42 - Dermatomiosite Flashcards
Síndrome anti-sintetase?
- auto-Acs anti-sintetase,
- febre,
- poliartrite erosiva,
- “mãos de mecânico”,
- fenómeno de Raynaud,
- doença pulmonar intersticial.
Onde se deve fazer a biópsia muscular na dermatomiosite?
It is best for the clinician to request that the surgeon sample triceps muscle rather than the usually biopsied deltoid muscle because the latter is often spared until late in the disease.
Diferença da patogénese de polimiosite e dermatomiosite?
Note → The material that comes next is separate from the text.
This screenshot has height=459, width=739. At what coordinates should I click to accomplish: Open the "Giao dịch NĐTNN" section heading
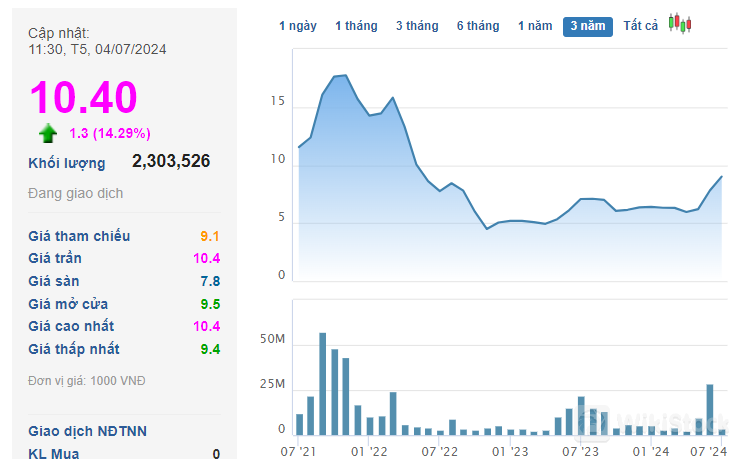[87, 431]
Previously, polymyositis was thought to represent the same disease process but limited to the muscles; however, there is now evidence that the pathogenetic mechanisms of polymyositis and dermatomyositis differ significantly. In polymyositis, clonally expanded, autoreactive CD8+ T cells invade myocytes expressing MHC class I antigens and cause necrosis via the perforin pathway. In contrast, data support that autoantigens activate a humoral immune process in dermatomyositis, in which complement is deposited in capillaries causing capillary necrosis and ischemia.
Doentes com DM juvenil têm risco de neoplasia associada?
Patients with juvenile dermatomyositis do not have an increased risk of malignancy, but do have an increased incidence of calcinosis cutis and associated small vessel vasculitis.
Definição de DM hipomiopática?
Hypomyopathic dermatomyositis: no muscle weakness clinically but characteristic laboratory or radiographic abnormalities.
Manifestações cutâneas comuns de DM?
- Heliotrope sign,
- Eyelid edema,
- Gottron papules,
- Gottron sign,
- Photodistributed poikiloderma (includes facial erythema, shawl sign, V-neck sign),
- Scalp poikiloderma and scaling,
- Non-scarring alopecia,
- Nail-fold changes (includes ragged cuticles, cuticular hypertrophy, nail-fold telangiectasias*),
- Holster sign (poikiloderma of the lateral thighs),
- Psoriasiform lesions,
- Calcinosis cutis (especially in juvenile dermatomyositis).
Manifestações cutâneas incomuns de DM?
~Cutaneous erosions or ulcerations,
~Flagellate erythema,
~Tender palmar papules,
~Hyperkeratotic palmar papules,
~Exfoliative erythroderma,
~Cutaneous eruption that mimics PRP (Wong variant),
~Vesiculobullous lesions,
~Pustular eruption of the elbows and knees,
~Ovoid palatal patch,
~Gingival telangiectasias,
~Panniculitis,
~Lipoatrophy (especially in juvenile dermatomyositis),
~Small vessel vasculitis (especially in juvenile dermatomyositis).
DD de DM?
1-LE sistémico, 2-Psoríase, 3-DC airbone ou alérgica, 4-Toxidermia fotodistribuída, 5-Linfoma cutâneo células T, 6-Dermatite atópica, 7-Esclerose sistémica, 8-Triquinose, 9-Reticulohistiocitose multicêntrica forma fotodistribuída.
Complicações da DM juvenil?
Lipodystrophy and metabolic abnormalities, including hypertriglyceridemia and insulin resistance, have become increasingly recognized as potential complications of juvenile dermatomyositis.